I understand this fully. And can also guarantee it works (I mean using the AgentTemporalRelation class extensively, and other classes of the kind, along with the direct relations, may they be inferred or not), even in huge knowledge graphs. Anyway this part of RiC-O should be simplified, and then easier to implement for persons who need to do so.

florenceclavaud commented 1 year ago

Hi @williamsonrichard, about your last remark: "I think the only way in which this doing-it-differently might happen is that one archival institution might insist that a merger must involve at least two agents, as I did in my definition of rico:AgentCreatedByMerger, in which case the presence of only one rico:wasMergedInto predicate with a certain object implies that there must be some other such predicate with the same object, we just do not know what it is; whereas another archival institution might be quite happy to make sense of only having one rico:wasMergedInto, e.g. in the case of one entity subsuming another. The semantics of these two points of view are slightly different, and unless RiC takes a position on it, the possibility of two archival institutions not being able to understand one another in this respect exists; but as this could probably be said about many things, and is certainly a quite minor point, I can see that it would be too big of a departure from RiC's design philosophy to try to handle it, at least at the present time."
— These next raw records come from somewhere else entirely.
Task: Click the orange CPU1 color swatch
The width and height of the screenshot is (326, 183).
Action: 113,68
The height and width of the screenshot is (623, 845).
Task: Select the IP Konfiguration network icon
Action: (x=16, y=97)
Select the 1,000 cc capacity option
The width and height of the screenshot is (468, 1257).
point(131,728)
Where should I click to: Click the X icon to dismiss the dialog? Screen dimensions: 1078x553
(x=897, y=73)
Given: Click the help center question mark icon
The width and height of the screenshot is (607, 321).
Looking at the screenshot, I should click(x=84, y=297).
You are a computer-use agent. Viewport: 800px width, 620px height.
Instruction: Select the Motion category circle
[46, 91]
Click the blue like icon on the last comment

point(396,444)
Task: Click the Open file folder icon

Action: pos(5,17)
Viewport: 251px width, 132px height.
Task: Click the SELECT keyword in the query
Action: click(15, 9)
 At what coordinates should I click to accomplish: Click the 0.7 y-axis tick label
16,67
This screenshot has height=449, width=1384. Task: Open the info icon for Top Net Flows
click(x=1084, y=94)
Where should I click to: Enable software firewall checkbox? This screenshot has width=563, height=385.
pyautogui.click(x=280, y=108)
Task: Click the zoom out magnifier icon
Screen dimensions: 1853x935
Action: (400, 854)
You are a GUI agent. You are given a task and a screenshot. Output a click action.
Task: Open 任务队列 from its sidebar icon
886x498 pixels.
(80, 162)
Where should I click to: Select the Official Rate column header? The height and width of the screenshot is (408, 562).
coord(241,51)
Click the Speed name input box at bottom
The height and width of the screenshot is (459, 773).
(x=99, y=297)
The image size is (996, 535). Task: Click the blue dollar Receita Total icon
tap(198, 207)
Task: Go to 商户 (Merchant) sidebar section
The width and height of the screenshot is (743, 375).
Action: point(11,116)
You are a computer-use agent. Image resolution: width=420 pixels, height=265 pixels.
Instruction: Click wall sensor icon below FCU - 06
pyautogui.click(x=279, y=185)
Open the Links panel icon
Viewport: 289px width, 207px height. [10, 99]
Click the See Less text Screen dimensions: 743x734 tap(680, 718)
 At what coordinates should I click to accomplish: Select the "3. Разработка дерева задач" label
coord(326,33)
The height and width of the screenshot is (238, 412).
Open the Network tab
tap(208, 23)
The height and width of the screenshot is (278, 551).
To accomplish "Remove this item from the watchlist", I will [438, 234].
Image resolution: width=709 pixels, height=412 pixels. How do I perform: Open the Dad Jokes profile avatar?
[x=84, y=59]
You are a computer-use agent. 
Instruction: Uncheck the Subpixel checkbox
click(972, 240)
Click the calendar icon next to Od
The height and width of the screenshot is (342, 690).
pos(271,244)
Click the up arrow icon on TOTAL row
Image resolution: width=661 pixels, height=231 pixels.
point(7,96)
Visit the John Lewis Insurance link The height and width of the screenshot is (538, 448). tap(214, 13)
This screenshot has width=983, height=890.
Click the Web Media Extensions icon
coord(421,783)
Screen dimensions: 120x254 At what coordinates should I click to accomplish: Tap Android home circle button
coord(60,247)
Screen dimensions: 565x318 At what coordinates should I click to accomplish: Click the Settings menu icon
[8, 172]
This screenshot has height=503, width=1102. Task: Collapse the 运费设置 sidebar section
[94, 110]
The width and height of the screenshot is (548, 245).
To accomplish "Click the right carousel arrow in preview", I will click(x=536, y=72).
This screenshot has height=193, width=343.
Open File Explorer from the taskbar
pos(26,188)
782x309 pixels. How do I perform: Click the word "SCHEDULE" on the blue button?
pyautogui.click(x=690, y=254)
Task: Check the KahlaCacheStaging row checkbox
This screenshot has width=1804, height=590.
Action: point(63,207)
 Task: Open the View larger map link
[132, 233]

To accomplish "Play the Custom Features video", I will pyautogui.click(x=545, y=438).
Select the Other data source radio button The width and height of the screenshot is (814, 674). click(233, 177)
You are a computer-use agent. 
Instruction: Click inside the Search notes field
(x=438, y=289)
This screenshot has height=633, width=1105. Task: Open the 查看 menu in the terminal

I agree fully. Let us keep it as it is, and just add wasMergedInto, as a subproperty of hasSuccessor, plus a subclass or AgentTemporalRelation for implementers who would need such a method. And let us wait and see the feedback and practice of future implementers.

florenceclavaud commented 1 year ago

Let me also mention this ontology, which very precisely describes changes of territorial statistical nomenclatures: http://purl.org/net/tsnchange#.
It is about places, not corporate bodies, and is a French project, not an international, generic, model, as far as I know. I can try and get more information about its current usage. Anyway it focuses on the changes, not the states of the places involved before and after the change. It is interesting, and it would also be interesting to see if it is possible to articulate the model for places, events and relations in RiC-O, with this ontology. For some specfic projects at least it would probably be a good idea. But IMHO it would not be a priority for EGAD to go this way at least for now in RiC-O.